*QUOTED PASSAGE:*

..........

---
## 1. Utilities

There are several Python bindings available for __fastText__. Some of them are <br>
1. __fastText__ by __Facebook__ (https://github.com/facebookresearch/fastText/tree/master/python)
2. __fasttext__ by __Bayu Aldi Yansyah__ (https://pypi.org/project/fasttext/) 

We will be using __fastText__ Python binding provided by __Facebook__

#### Necessary Imports

In [5]:
import csv
import fasttext
import pandas as pd
from prettytable import PrettyTable

#### Function to process text
Text processing steps include:
1. Converting to lower-case
2. Removing punctuation
3. Replacing numbers (digits) with text (_eg._ '1' to 'one')

In [2]:
def processText(rawText):
    """
    input: string, raw text
    output: string, processed text
    """ 
    # convert to lower-case
    text = rawText.lower() 
    
    # remove punctuation (except single quote)

..........

*PROVIDED MATERIAL:*
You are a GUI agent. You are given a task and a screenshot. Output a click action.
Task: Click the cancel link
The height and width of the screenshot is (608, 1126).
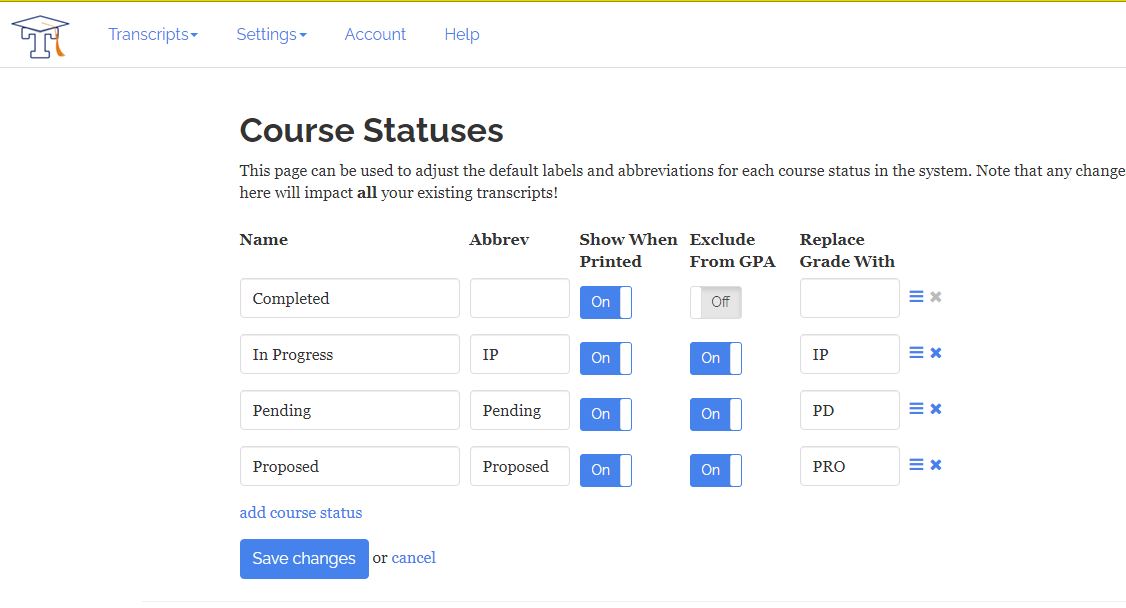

..........

*TASK REQUIREMENTS:*
**1.** In the fastText notebook above, list every module that the "Necessary Imports" section imports.
**2.** According to the fastText notebook, whose Python binding for fastText will be used?

*ANSWERS TO EACH TASK:*
**1.** csv, fasttext, pandas, prettytable

**2.** The binding provided by Facebook.